Collected data entries
★ ★ ★ ★ ★
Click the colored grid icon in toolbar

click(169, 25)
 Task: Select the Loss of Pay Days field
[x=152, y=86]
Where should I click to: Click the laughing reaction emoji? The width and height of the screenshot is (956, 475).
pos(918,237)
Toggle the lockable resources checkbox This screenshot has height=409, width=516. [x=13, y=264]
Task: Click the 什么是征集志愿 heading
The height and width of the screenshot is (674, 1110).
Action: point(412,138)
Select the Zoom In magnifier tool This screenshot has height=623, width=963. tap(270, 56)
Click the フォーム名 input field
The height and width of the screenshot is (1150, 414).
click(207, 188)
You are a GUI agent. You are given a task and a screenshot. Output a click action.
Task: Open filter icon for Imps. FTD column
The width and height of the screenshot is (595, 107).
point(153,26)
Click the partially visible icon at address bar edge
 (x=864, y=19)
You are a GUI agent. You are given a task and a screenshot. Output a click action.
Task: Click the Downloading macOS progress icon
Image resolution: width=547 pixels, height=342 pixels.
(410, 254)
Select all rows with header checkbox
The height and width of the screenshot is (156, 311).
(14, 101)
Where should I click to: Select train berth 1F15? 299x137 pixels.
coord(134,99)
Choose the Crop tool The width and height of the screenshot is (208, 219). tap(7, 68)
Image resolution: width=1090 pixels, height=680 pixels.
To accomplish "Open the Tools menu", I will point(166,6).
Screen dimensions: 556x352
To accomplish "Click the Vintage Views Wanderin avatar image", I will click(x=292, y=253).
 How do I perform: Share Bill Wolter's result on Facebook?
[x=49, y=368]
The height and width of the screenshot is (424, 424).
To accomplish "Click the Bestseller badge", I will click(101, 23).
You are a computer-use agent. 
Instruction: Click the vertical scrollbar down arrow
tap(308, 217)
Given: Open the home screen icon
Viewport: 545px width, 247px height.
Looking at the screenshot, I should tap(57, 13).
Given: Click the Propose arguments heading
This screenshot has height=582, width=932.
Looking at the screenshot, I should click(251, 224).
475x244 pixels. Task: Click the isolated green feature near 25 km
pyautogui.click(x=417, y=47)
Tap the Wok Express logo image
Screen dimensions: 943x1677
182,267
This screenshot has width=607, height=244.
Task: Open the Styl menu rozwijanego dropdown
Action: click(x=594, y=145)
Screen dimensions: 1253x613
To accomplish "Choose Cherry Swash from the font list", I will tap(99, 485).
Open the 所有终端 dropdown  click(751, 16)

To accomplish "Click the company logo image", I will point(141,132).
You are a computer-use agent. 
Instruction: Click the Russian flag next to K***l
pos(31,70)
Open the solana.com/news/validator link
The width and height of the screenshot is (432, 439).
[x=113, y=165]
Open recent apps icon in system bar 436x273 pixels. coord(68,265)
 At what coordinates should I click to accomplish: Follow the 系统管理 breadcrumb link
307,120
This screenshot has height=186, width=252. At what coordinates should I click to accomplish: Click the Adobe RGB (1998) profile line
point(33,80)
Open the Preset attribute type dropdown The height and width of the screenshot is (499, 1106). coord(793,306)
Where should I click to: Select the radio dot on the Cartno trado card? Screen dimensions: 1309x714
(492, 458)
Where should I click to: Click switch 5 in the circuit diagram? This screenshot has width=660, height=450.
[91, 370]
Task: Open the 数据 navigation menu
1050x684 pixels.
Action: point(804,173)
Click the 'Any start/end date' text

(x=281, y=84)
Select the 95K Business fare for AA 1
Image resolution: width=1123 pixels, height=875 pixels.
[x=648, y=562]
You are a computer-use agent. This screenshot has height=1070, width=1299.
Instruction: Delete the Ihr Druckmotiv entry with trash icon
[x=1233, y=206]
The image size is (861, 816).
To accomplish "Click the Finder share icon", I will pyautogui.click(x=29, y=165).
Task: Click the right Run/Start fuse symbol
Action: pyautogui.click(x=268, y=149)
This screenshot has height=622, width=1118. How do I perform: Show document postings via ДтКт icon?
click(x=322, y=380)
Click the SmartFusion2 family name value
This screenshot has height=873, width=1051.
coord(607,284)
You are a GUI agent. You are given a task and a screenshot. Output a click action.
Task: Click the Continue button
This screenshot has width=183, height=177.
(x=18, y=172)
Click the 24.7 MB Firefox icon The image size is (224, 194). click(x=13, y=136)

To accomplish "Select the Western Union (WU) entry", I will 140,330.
★ ★ ★ ★ ★
* **What you are asked to do**: Provide all the records again, word for word.

* **Response for this exercise**:
Click the colored grid icon in toolbar

click(169, 25)
 Task: Select the Loss of Pay Days field
[x=152, y=86]
Where should I click to: Click the laughing reaction emoji? The width and height of the screenshot is (956, 475).
pos(918,237)
Toggle the lockable resources checkbox This screenshot has height=409, width=516. [x=13, y=264]
Task: Click the 什么是征集志愿 heading
The height and width of the screenshot is (674, 1110).
Action: point(412,138)
Select the Zoom In magnifier tool This screenshot has height=623, width=963. tap(270, 56)
Click the フォーム名 input field
The height and width of the screenshot is (1150, 414).
click(207, 188)
You are a GUI agent. You are given a task and a screenshot. Output a click action.
Task: Open filter icon for Imps. FTD column
The width and height of the screenshot is (595, 107).
point(153,26)
Click the partially visible icon at address bar edge
 (x=864, y=19)
You are a GUI agent. You are given a task and a screenshot. Output a click action.
Task: Click the Downloading macOS progress icon
Image resolution: width=547 pixels, height=342 pixels.
(410, 254)
Select all rows with header checkbox
The height and width of the screenshot is (156, 311).
(14, 101)
Where should I click to: Select train berth 1F15? 299x137 pixels.
coord(134,99)
Choose the Crop tool The width and height of the screenshot is (208, 219). tap(7, 68)
Image resolution: width=1090 pixels, height=680 pixels.
To accomplish "Open the Tools menu", I will point(166,6).
Screen dimensions: 556x352
To accomplish "Click the Vintage Views Wanderin avatar image", I will click(x=292, y=253).
 How do I perform: Share Bill Wolter's result on Facebook?
[x=49, y=368]
The height and width of the screenshot is (424, 424).
To accomplish "Click the Bestseller badge", I will click(101, 23).
You are a computer-use agent. 
Instruction: Click the vertical scrollbar down arrow
tap(308, 217)
Given: Open the home screen icon
Viewport: 545px width, 247px height.
Looking at the screenshot, I should tap(57, 13).
Given: Click the Propose arguments heading
This screenshot has height=582, width=932.
Looking at the screenshot, I should click(251, 224).
475x244 pixels. Task: Click the isolated green feature near 25 km
pyautogui.click(x=417, y=47)
Tap the Wok Express logo image
Screen dimensions: 943x1677
182,267
This screenshot has width=607, height=244.
Task: Open the Styl menu rozwijanego dropdown
Action: click(x=594, y=145)
Screen dimensions: 1253x613
To accomplish "Choose Cherry Swash from the font list", I will tap(99, 485).
Open the 所有终端 dropdown  click(751, 16)

To accomplish "Click the company logo image", I will point(141,132).
You are a computer-use agent. 
Instruction: Click the Russian flag next to K***l
pos(31,70)
Open the solana.com/news/validator link
The width and height of the screenshot is (432, 439).
[x=113, y=165]
Open recent apps icon in system bar 436x273 pixels. coord(68,265)
 At what coordinates should I click to accomplish: Follow the 系统管理 breadcrumb link
307,120
This screenshot has height=186, width=252. At what coordinates should I click to accomplish: Click the Adobe RGB (1998) profile line
point(33,80)
Open the Preset attribute type dropdown The height and width of the screenshot is (499, 1106). coord(793,306)
Where should I click to: Select the radio dot on the Cartno trado card? Screen dimensions: 1309x714
(492, 458)
Where should I click to: Click switch 5 in the circuit diagram? This screenshot has width=660, height=450.
[91, 370]
Task: Open the 数据 navigation menu
1050x684 pixels.
Action: point(804,173)
Click the 'Any start/end date' text

(x=281, y=84)
Select the 95K Business fare for AA 1
Image resolution: width=1123 pixels, height=875 pixels.
[x=648, y=562]
You are a computer-use agent. This screenshot has height=1070, width=1299.
Instruction: Delete the Ihr Druckmotiv entry with trash icon
[x=1233, y=206]
The image size is (861, 816).
To accomplish "Click the Finder share icon", I will pyautogui.click(x=29, y=165).
Task: Click the right Run/Start fuse symbol
Action: pyautogui.click(x=268, y=149)
This screenshot has height=622, width=1118. How do I perform: Show document postings via ДтКт icon?
click(x=322, y=380)
Click the SmartFusion2 family name value
This screenshot has height=873, width=1051.
coord(607,284)
You are a GUI agent. You are given a task and a screenshot. Output a click action.
Task: Click the Continue button
This screenshot has width=183, height=177.
(x=18, y=172)
Click the 24.7 MB Firefox icon The image size is (224, 194). click(x=13, y=136)

To accomplish "Select the Western Union (WU) entry", I will 140,330.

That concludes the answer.